With 100% H2 as fuel feedstock for gas turbine combustion, we can foresee a significant amount of CO2 reduction. Although the plant operation will still emit a very small amount of CO2, approximately 0.04%, the emission from fuel can be eliminated. It is a very challenging task to burn hydrogen in a large-scale gas turbine with 100% hydrogen as a fuel feedstock. But the use of a small quantity of hydrogen as fuel to the primary operating zone with a mix of natural gas can greatly reduce unburned hydrocarbons and reduce carbon emissions [9].
Gas turbines operate at high speed and high temperature. The materials used in gas turbines have high strength capability and are durable at very high temperatures. It is not only that high-quality materials are required in the turbines, but the combustor liner also needs to withstand at extremely high temperatures [10].
Increasing turbine inlet temperature is a means of increasing efficiency. An increase in inlet temperature of 8 ℃ can lead to an increase in power output of 1.5 ~ 2.0% and an increase in efficiency of 0.3 ~ 0.6% [10].

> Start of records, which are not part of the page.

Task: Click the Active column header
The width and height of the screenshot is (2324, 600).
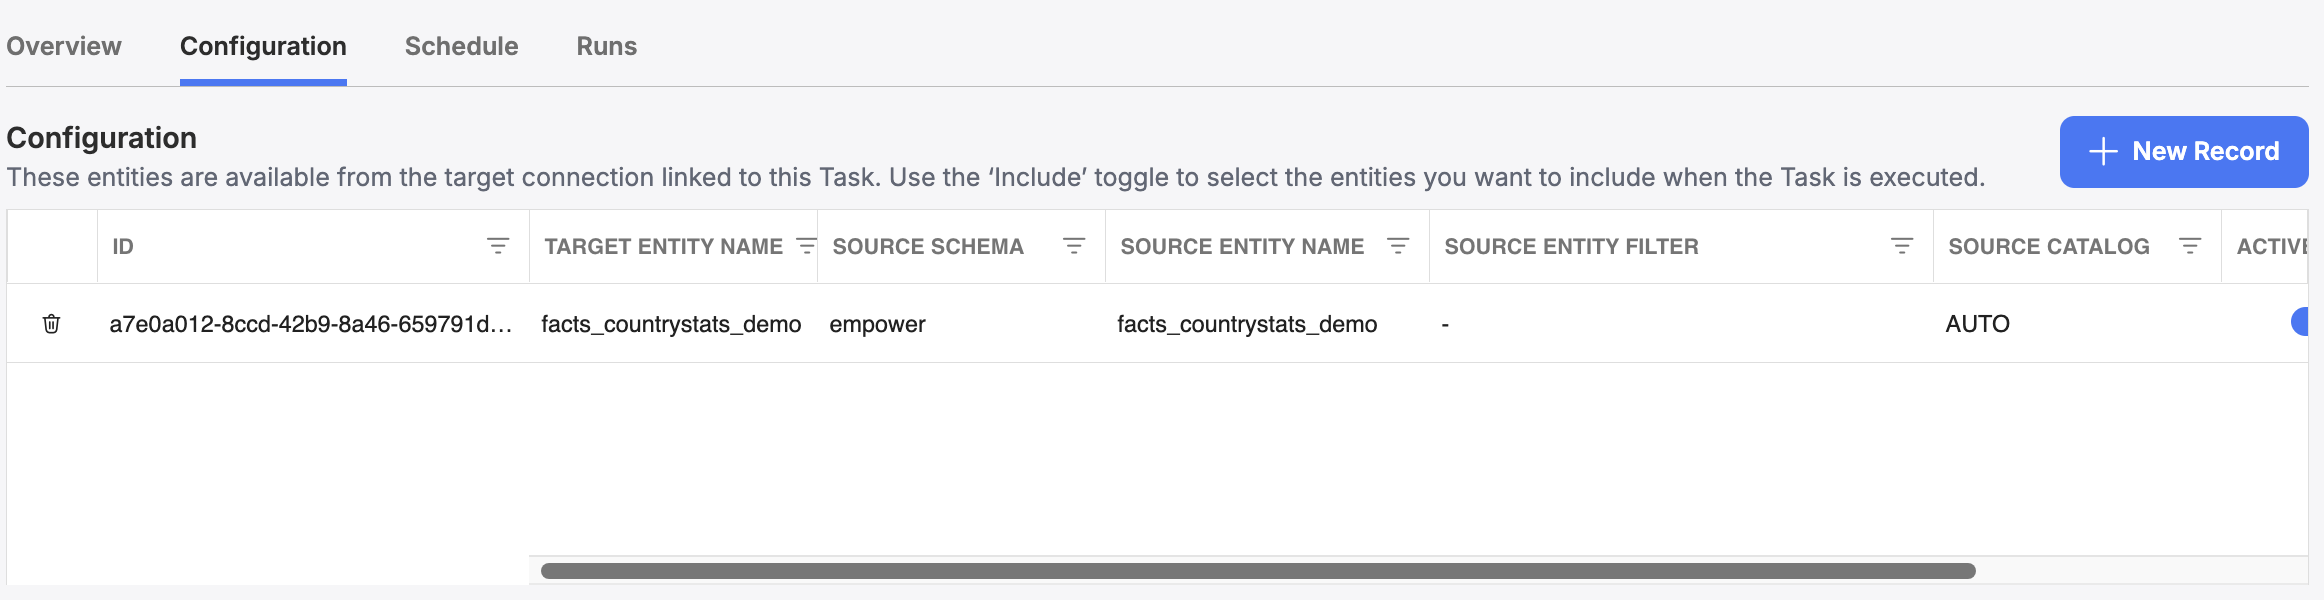Action: pyautogui.click(x=2272, y=246)
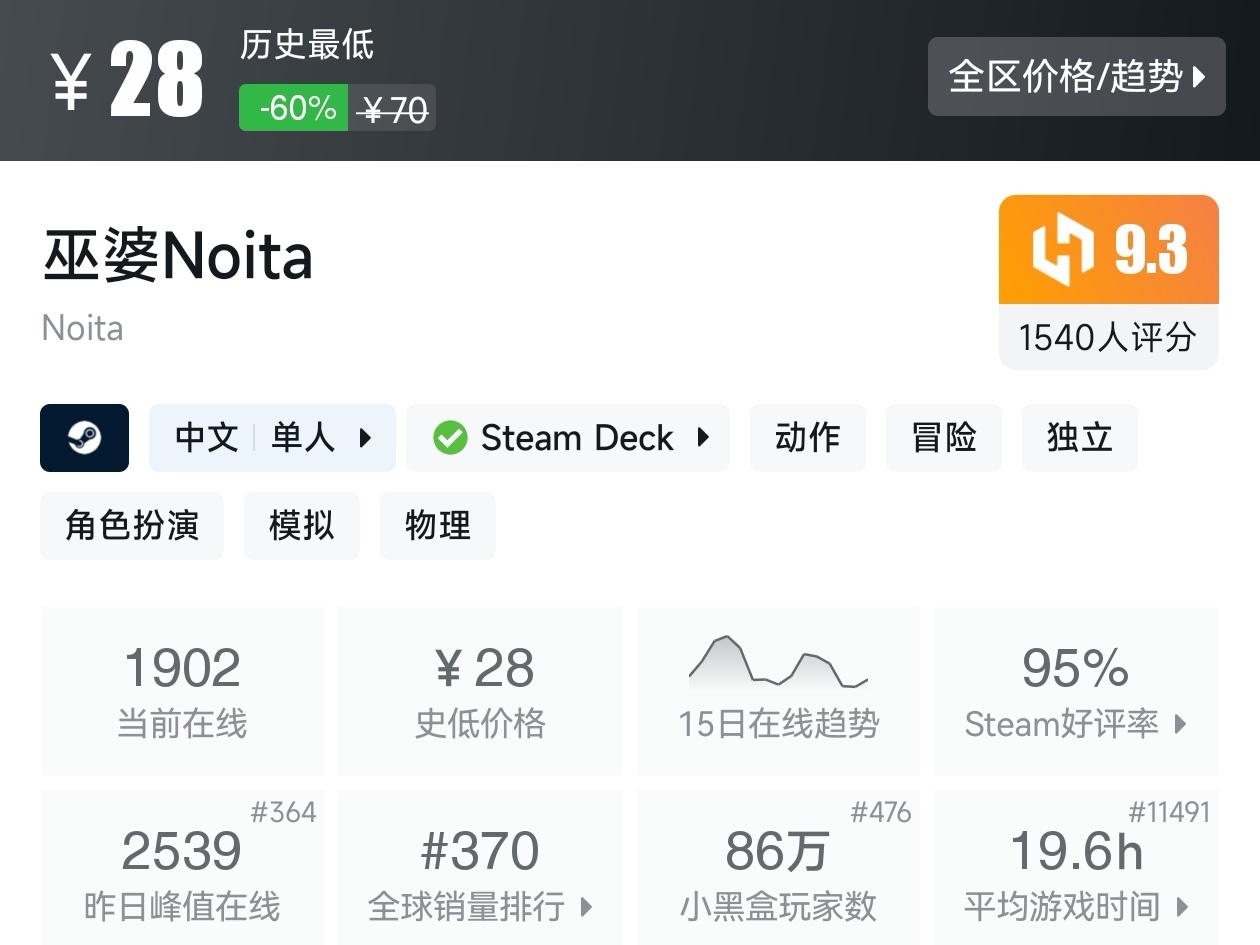1260x945 pixels.
Task: Click the 15-day online trend sparkline chart
Action: [778, 662]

Combustion in gas turbines can generate pollutants. Understanding how pollutant emission occurred in the combustion process will enable elimination at the source. With co-generation of 20% hydrogen with 80% natural gas, approximately 8% of CO2 emissions can be saved compared to combustion of 100% natural gas. Although combustion of hydrogen does not emit CO2, it can generate nitrogen oxide emissions that form in hotter areas of the combustor. By using premixed combustors, NOx emissions can be controlled or brought down to less than 25 ppm, which is lower than the acceptable range required by EPA regulation (30 ppm of NOx emission for gas turbine) [10].
However, the emission limits are tightening in some countries from 10 to 15 ppm for gas turbines and this requirement is harder to meet for large-scale turbines. In this case, the alternative post-combustion technology SCR (selective catalytic reduction), commonly used in advanced gas turbines, consists of injecting ammonia into the exhaust gas after it exits the gas turbines. In combined cycle power plants, a SCR unit is often placed within the heat-recovery steam generator [7].

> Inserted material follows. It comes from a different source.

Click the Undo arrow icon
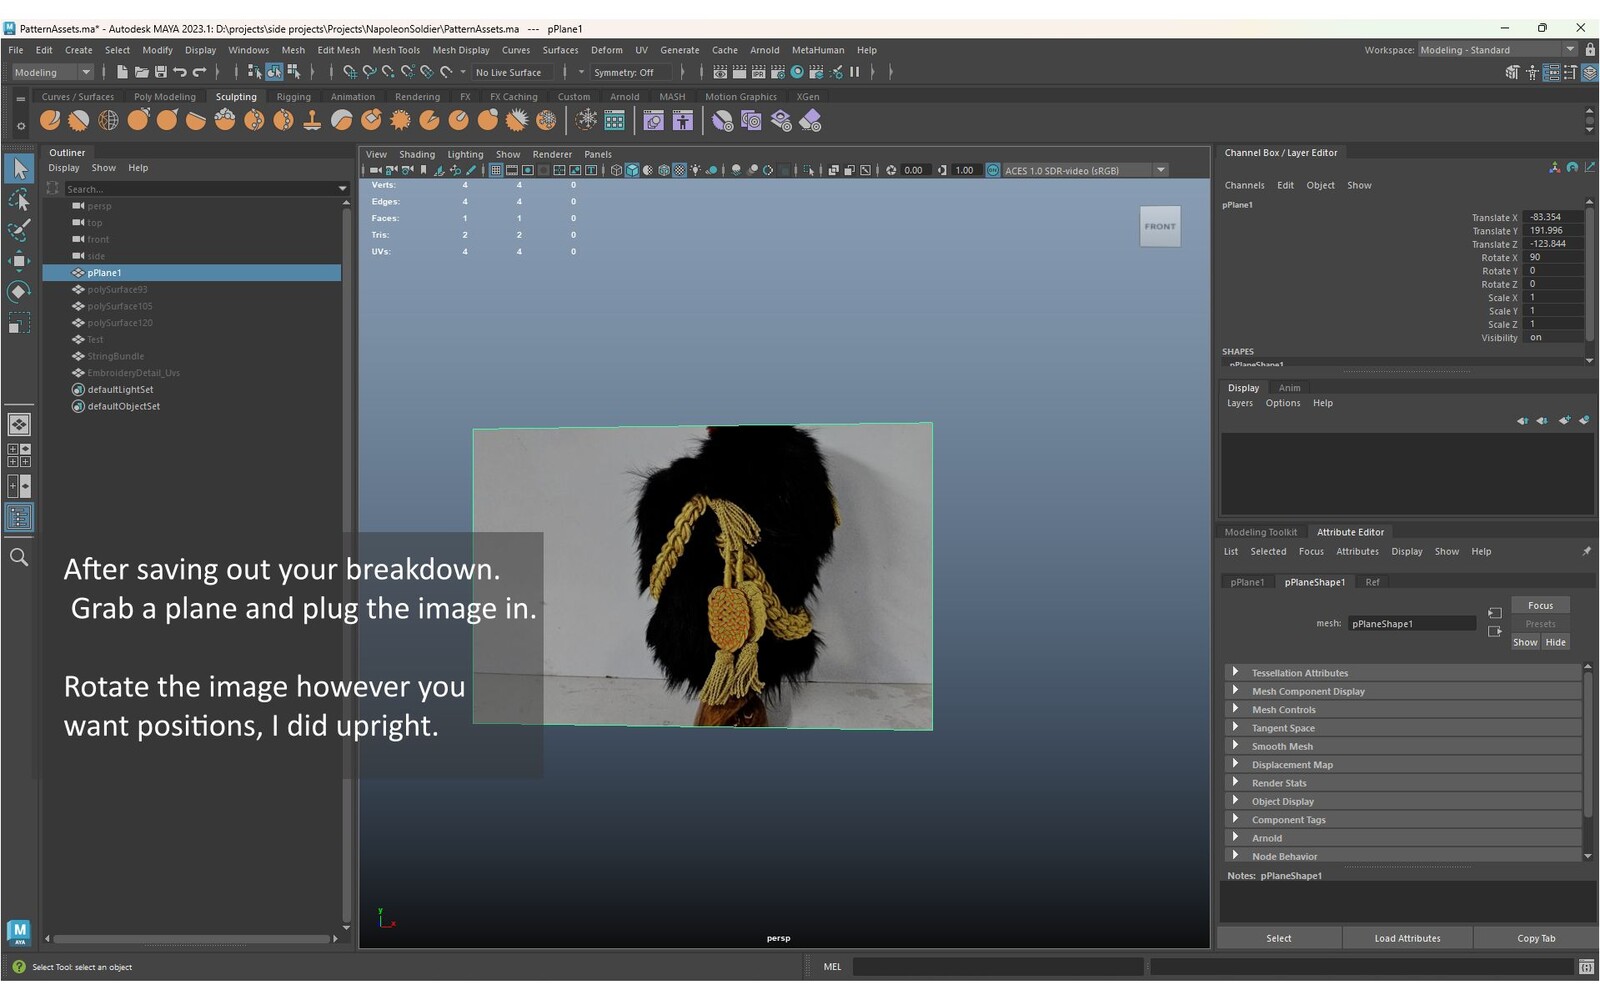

Catalysts for SCR are normally metal oxides on a ceramic carrier. Various metals have been used, including vanadium, molybdenum, and platinum. The type of catalyst depends on the temperature of the exhaust gases. Metal oxides are more temperature resistant than others. In principle, an SCR-based nitrogen oxide reduction system can remove 95–99% of the nitrogen oxide from the exhaust gases. However, the system becomes more difficult to control when reduction levels exceed 80% as the reaction process does not proceed as smoothly, putting greater demands on the catalyst, often leading to higher levels of ammonia passing through the system and being released into the atmosphere.

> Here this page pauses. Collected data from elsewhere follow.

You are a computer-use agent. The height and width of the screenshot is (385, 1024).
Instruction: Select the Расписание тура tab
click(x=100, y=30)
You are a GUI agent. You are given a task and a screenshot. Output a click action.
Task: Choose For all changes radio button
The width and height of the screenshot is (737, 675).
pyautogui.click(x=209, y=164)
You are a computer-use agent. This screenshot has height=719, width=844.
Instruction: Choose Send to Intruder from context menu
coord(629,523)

The optimum solution is a balance between low nitrogen oxide burners and SCR so that both operate within the best efficiency range. With both SCR and a low nitrogen oxide burner, it is possible to reduce the NOx emissions level to below 10 ppm [7]. The typical configuration and schematic diagram of SCR is presented in Figure 3.
Incomplete combustion of natural gas can generate carbon monoxide, and this carbon monoxide can be minimized using the same method for nitrogen oxide via a dry low emission combustor which is currently used in advanced gas turbines. The acceptable emission limit is similar to nitrogen oxide 10–25 ppm in operation. Low nitrogen oxide burners can sometimes cause higher carbon monoxide emissions. In this circumstance, an appropriate emission control system is needed. This is usually in the form of an oxidation catalyst that catalyzes the conversion of carbon monoxide into carbon dioxide. This may be a separate catalytic unit, but in combined cycle plants it is incorporated into the heat-recovery steam generator [10].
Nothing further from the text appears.